** Opening LISTED ENTRIES block **

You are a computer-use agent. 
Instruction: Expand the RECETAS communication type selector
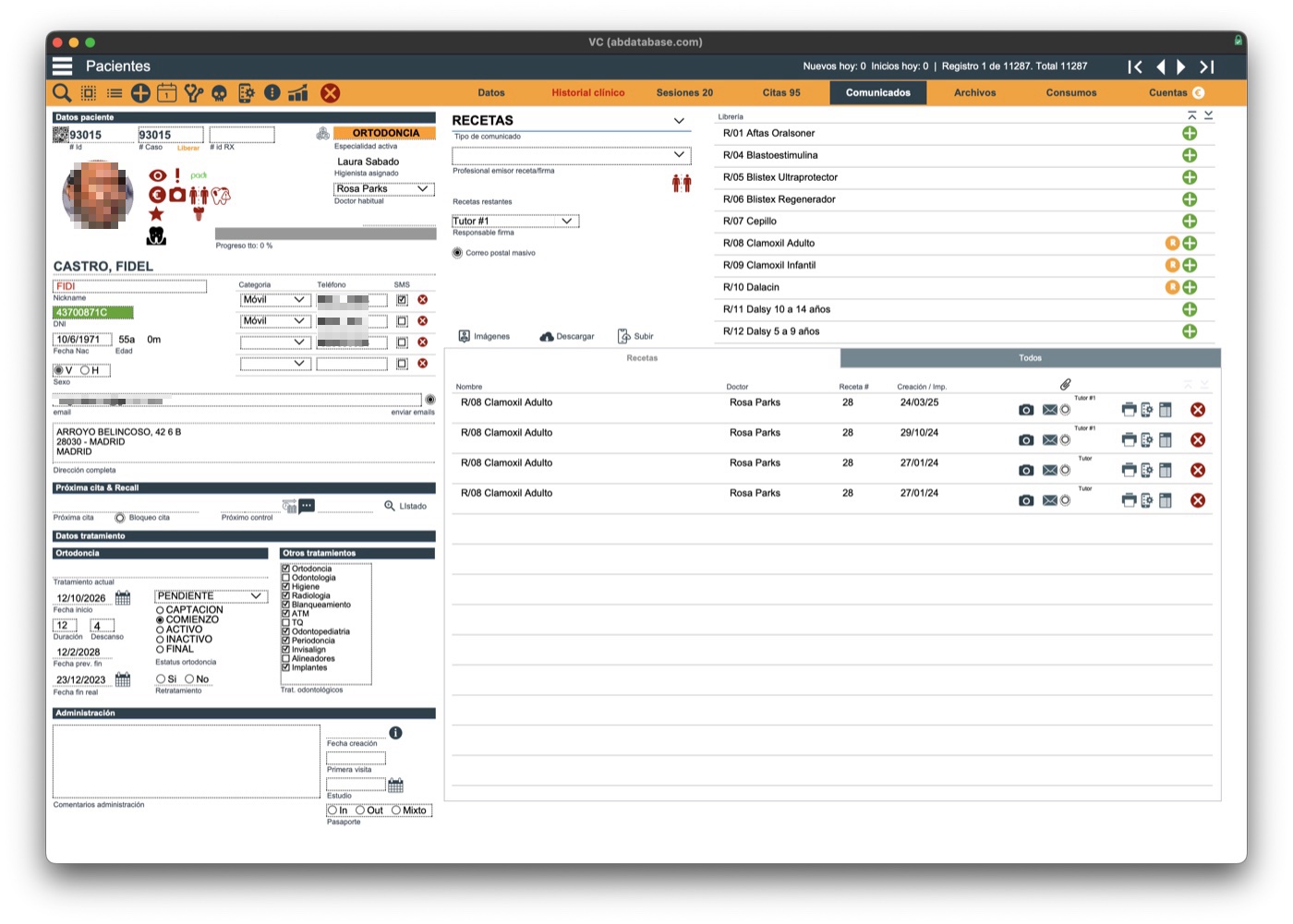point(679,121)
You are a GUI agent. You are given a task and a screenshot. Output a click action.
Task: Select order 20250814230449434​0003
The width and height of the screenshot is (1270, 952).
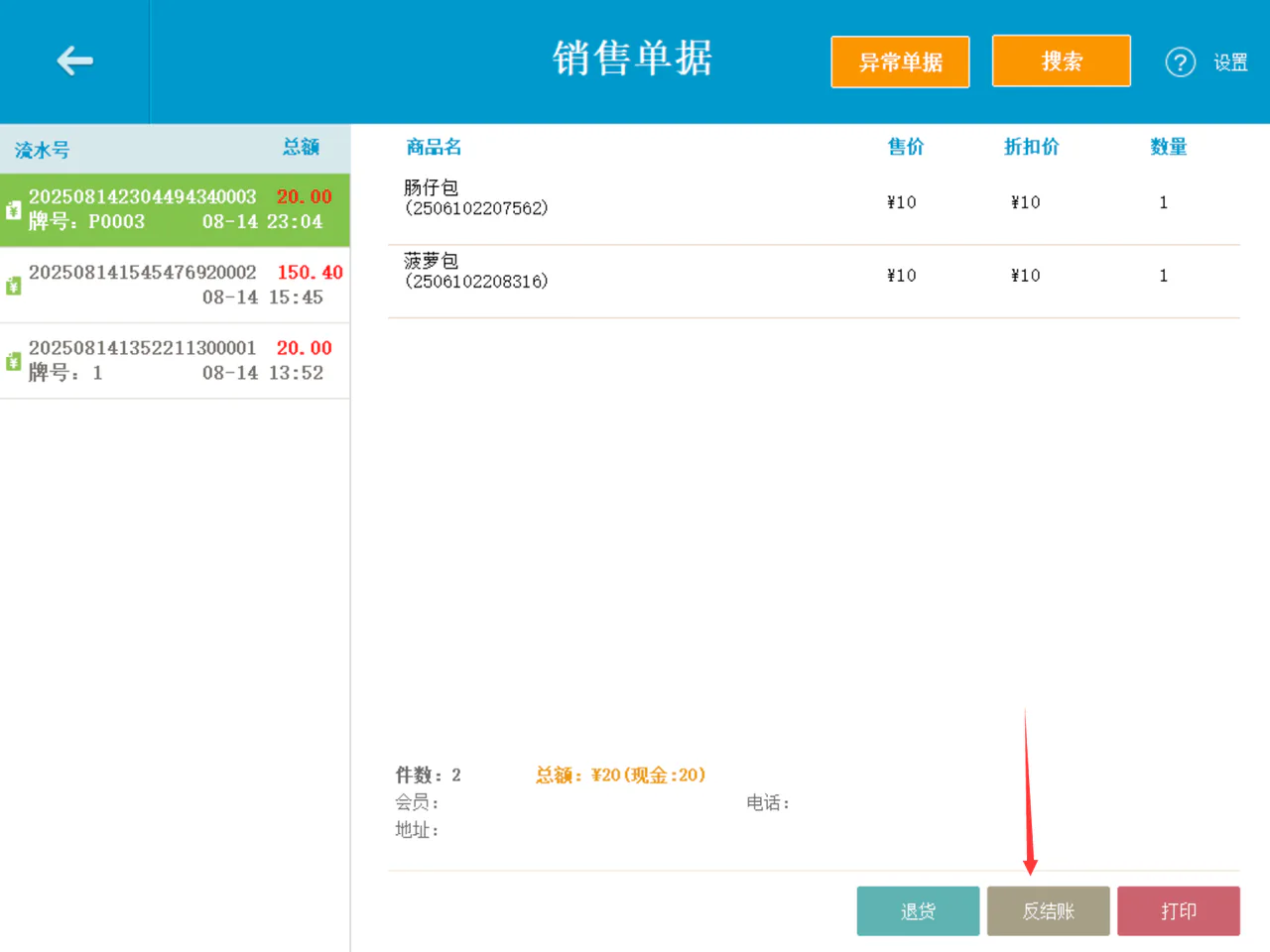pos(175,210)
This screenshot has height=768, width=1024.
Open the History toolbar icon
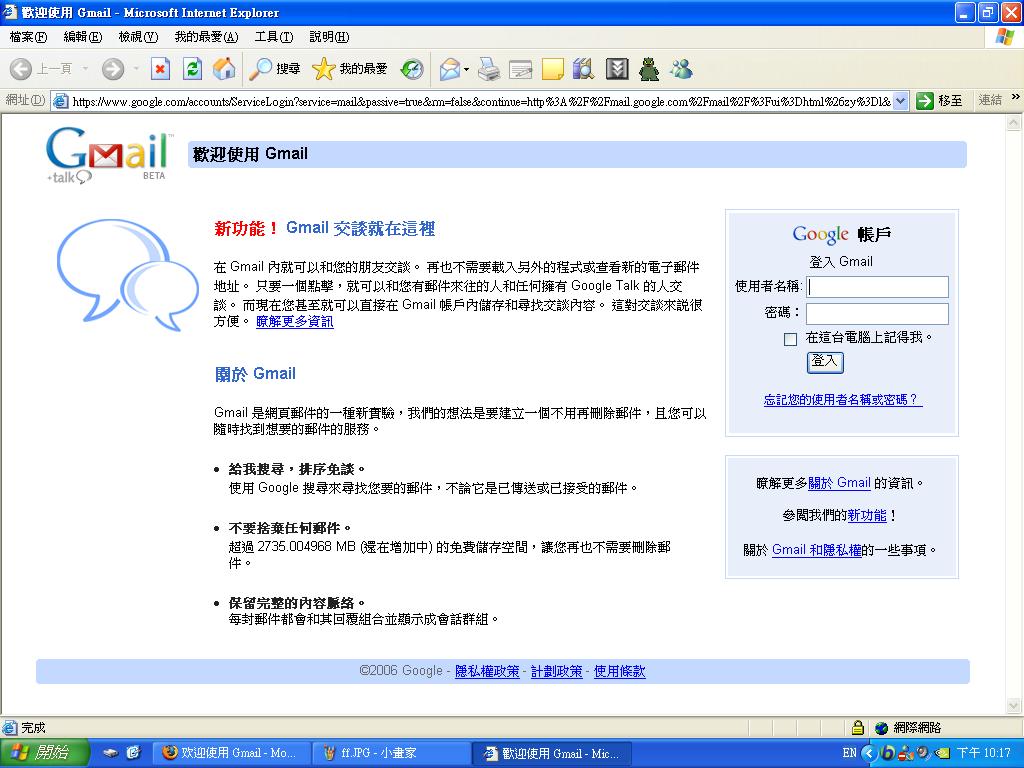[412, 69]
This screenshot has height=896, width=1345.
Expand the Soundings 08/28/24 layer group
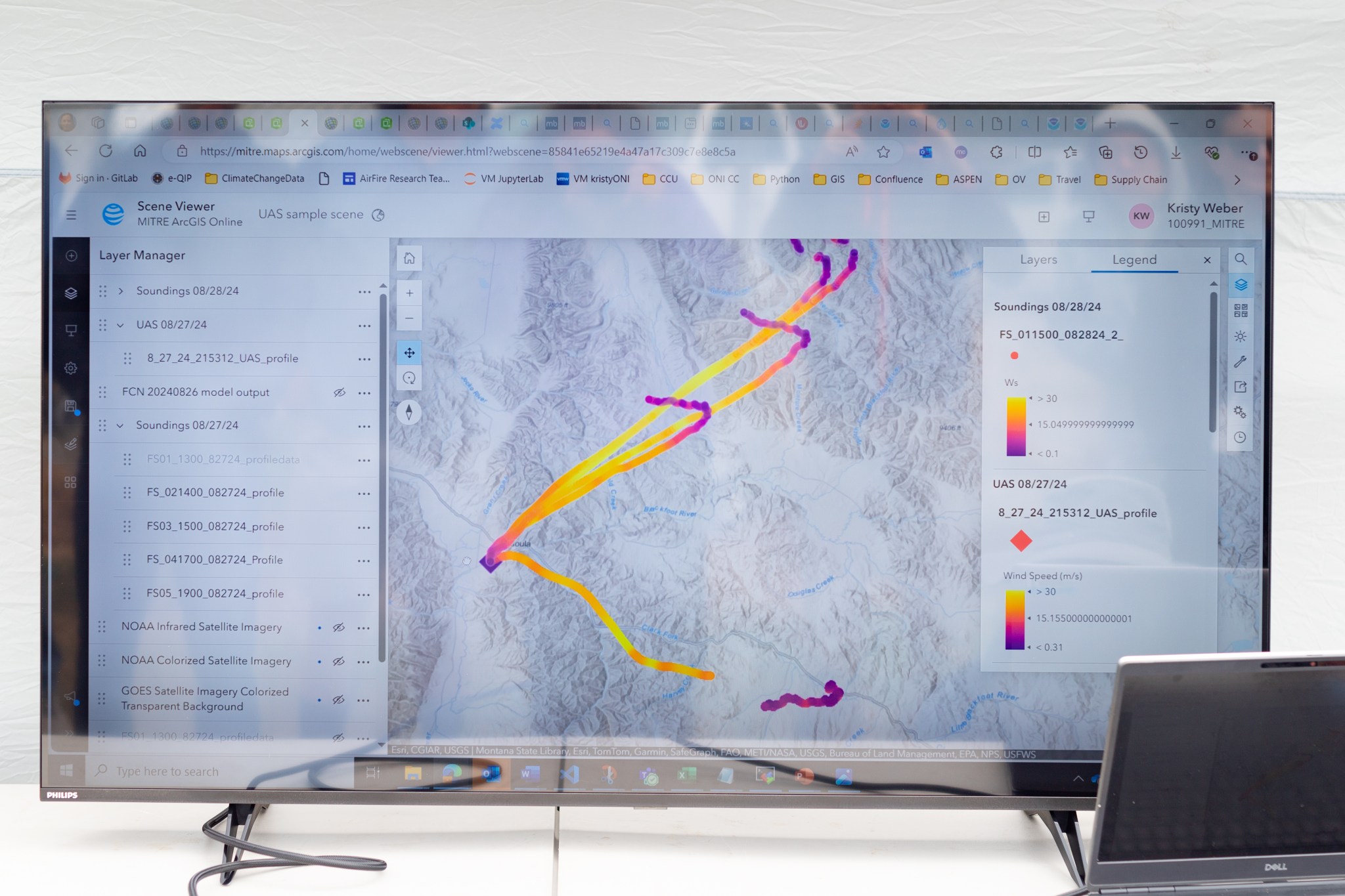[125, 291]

** Closing LISTED ENTRIES block **
** Opening LISTED ENTRIES block **

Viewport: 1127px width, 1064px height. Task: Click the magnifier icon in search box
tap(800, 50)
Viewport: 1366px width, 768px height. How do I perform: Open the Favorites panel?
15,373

** Closing LISTED ENTRIES block **

**TASK PROMPT:** The stretch above running from the line with "Instruction: Expand the" through the line with "This screenshot has height=768, width=1024." is all you should copy, exactly, leaving out the pictures.

**RESULT OF THIS EXERCISE:**
Instruction: Expand the RECETAS communication type selector
point(679,121)
You are a GUI agent. You are given a task and a screenshot. Output a click action.
Task: Select order 20250814230449434​0003
The width and height of the screenshot is (1270, 952).
pos(175,210)
This screenshot has height=768, width=1024.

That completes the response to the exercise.